● Required work: Go through the entries below, tally each line with the string "computer", and give the final number by itself.
--- Records for the exercise Enclosed Below ---
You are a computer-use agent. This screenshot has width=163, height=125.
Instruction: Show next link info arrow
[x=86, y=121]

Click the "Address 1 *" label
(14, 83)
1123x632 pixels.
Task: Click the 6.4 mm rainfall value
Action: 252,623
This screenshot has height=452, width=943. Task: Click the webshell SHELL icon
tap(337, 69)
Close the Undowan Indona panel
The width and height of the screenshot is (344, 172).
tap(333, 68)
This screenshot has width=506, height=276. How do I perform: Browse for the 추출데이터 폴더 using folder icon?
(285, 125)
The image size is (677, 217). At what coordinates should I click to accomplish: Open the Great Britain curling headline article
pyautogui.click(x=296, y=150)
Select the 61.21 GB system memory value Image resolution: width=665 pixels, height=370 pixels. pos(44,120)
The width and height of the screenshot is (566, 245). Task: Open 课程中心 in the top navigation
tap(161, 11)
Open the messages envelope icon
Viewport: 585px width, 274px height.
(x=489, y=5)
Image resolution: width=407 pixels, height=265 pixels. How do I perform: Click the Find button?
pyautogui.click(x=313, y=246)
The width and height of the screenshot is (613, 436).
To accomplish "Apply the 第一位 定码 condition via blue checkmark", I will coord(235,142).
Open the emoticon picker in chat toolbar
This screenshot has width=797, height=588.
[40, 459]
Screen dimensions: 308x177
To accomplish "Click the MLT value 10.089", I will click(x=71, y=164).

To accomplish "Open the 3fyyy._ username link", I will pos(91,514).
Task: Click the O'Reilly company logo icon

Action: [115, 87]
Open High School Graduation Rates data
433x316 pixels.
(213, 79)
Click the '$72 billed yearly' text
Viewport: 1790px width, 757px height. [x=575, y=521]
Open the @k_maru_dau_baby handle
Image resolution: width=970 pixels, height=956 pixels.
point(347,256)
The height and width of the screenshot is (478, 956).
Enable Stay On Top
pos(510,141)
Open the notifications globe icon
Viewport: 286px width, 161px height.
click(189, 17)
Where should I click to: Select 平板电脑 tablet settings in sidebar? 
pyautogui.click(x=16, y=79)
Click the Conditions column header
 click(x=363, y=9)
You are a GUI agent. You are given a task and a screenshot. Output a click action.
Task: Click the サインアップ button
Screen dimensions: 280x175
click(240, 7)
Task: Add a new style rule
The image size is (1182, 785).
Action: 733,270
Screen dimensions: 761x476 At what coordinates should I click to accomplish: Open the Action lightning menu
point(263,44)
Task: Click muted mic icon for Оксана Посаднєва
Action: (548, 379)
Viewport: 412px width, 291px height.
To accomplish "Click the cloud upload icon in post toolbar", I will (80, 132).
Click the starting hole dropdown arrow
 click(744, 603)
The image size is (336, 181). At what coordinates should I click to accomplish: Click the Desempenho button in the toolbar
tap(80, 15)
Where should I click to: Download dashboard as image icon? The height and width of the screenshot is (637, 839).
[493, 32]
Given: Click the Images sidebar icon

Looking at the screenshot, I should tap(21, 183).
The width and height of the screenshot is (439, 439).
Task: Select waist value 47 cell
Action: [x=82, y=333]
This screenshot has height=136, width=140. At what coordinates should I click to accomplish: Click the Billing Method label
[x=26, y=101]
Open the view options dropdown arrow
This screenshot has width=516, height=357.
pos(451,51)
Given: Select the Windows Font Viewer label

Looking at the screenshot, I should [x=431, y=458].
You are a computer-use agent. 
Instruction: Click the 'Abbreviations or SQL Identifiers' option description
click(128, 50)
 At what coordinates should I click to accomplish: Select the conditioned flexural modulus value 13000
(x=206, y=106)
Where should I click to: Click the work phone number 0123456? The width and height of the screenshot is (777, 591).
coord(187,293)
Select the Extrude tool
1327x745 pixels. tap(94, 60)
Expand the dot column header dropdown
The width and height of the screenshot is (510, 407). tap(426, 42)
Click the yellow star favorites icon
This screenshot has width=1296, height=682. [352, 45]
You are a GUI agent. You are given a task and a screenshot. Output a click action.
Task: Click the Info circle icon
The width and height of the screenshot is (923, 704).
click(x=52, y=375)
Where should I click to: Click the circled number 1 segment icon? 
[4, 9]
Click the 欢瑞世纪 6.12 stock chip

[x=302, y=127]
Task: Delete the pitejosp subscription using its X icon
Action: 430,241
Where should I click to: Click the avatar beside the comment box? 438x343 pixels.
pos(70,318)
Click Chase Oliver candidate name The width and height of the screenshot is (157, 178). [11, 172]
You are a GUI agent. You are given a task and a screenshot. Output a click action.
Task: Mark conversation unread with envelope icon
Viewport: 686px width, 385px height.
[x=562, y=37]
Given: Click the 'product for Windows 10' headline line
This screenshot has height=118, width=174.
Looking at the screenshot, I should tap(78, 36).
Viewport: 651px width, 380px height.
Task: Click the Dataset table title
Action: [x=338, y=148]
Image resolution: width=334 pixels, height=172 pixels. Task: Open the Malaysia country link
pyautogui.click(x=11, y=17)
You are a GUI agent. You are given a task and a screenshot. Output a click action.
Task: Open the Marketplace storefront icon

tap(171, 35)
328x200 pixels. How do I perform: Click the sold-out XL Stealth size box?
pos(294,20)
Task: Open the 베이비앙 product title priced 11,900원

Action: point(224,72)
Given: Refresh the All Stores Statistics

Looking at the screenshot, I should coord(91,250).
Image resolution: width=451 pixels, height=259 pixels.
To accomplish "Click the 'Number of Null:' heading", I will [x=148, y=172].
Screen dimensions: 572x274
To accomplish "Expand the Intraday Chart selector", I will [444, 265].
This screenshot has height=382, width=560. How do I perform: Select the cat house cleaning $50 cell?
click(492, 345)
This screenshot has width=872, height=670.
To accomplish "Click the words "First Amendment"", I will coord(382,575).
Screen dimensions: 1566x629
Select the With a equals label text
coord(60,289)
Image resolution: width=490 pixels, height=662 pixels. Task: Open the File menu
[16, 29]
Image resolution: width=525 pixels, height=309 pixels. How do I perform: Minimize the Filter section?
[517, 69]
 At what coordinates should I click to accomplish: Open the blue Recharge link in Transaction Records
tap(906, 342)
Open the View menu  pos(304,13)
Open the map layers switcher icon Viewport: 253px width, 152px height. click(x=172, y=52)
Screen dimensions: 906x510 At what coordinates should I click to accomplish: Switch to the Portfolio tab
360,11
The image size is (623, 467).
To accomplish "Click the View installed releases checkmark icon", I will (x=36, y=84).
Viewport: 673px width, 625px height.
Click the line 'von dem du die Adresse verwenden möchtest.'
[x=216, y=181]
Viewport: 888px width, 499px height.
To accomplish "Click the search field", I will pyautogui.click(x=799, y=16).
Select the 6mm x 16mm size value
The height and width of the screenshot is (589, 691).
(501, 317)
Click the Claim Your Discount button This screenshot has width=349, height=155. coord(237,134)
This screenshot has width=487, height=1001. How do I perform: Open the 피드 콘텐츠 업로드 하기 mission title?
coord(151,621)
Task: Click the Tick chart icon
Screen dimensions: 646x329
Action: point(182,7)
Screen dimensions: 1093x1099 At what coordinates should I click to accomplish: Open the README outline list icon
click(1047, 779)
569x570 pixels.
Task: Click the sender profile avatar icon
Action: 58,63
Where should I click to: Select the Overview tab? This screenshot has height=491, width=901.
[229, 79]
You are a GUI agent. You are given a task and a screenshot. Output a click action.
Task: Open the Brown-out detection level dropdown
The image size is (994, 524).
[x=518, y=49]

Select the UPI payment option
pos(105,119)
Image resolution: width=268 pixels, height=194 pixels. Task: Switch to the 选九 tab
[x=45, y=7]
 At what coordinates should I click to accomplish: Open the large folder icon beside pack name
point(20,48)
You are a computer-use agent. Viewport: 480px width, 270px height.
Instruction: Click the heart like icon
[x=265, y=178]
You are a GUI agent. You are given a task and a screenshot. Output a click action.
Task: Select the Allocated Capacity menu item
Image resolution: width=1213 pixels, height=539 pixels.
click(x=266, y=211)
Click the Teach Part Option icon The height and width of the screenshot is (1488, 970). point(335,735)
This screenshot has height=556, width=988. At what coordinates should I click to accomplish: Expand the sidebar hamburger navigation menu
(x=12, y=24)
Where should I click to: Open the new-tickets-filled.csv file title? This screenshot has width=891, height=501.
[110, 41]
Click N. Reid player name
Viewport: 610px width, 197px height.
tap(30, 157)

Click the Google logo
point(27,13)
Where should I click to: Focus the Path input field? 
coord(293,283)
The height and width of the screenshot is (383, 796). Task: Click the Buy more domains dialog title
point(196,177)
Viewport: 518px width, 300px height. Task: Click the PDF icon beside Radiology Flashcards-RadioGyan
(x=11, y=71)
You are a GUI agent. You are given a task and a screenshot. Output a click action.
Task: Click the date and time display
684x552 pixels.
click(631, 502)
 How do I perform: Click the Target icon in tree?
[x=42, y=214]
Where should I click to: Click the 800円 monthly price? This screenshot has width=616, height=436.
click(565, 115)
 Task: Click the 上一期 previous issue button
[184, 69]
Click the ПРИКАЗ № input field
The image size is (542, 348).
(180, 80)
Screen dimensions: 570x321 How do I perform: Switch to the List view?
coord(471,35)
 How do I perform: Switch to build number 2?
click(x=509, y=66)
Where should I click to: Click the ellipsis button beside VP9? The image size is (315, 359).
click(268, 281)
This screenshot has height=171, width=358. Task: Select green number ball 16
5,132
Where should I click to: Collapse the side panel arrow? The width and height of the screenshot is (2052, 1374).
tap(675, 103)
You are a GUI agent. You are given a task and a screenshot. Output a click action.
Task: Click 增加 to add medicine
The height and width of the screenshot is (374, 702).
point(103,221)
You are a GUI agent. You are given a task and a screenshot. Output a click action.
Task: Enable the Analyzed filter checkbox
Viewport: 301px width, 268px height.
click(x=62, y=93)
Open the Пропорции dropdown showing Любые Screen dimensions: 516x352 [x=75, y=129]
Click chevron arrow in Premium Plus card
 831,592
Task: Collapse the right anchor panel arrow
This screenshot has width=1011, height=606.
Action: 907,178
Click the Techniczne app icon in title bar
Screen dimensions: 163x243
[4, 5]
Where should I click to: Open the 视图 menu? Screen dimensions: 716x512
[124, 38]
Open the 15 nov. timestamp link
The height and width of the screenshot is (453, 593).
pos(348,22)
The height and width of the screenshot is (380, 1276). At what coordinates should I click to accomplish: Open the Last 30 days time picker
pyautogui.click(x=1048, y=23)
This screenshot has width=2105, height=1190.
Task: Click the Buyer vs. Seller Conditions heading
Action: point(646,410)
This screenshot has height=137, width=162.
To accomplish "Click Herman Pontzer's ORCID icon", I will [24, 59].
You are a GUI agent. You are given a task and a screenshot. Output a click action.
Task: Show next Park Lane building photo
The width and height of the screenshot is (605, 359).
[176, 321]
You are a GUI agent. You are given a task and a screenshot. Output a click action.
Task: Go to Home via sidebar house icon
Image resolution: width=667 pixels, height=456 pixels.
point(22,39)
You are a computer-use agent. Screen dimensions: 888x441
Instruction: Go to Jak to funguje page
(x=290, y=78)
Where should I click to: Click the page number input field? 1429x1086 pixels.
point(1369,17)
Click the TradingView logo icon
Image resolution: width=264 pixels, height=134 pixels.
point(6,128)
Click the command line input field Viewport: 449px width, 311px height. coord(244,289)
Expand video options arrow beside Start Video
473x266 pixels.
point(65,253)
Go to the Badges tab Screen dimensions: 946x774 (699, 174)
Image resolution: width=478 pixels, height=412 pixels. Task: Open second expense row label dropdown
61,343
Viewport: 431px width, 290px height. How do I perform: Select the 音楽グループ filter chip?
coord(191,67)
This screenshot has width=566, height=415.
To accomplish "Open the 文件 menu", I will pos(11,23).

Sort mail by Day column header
--- End of Enclosed Records for the exercise ---
● Finished task: 4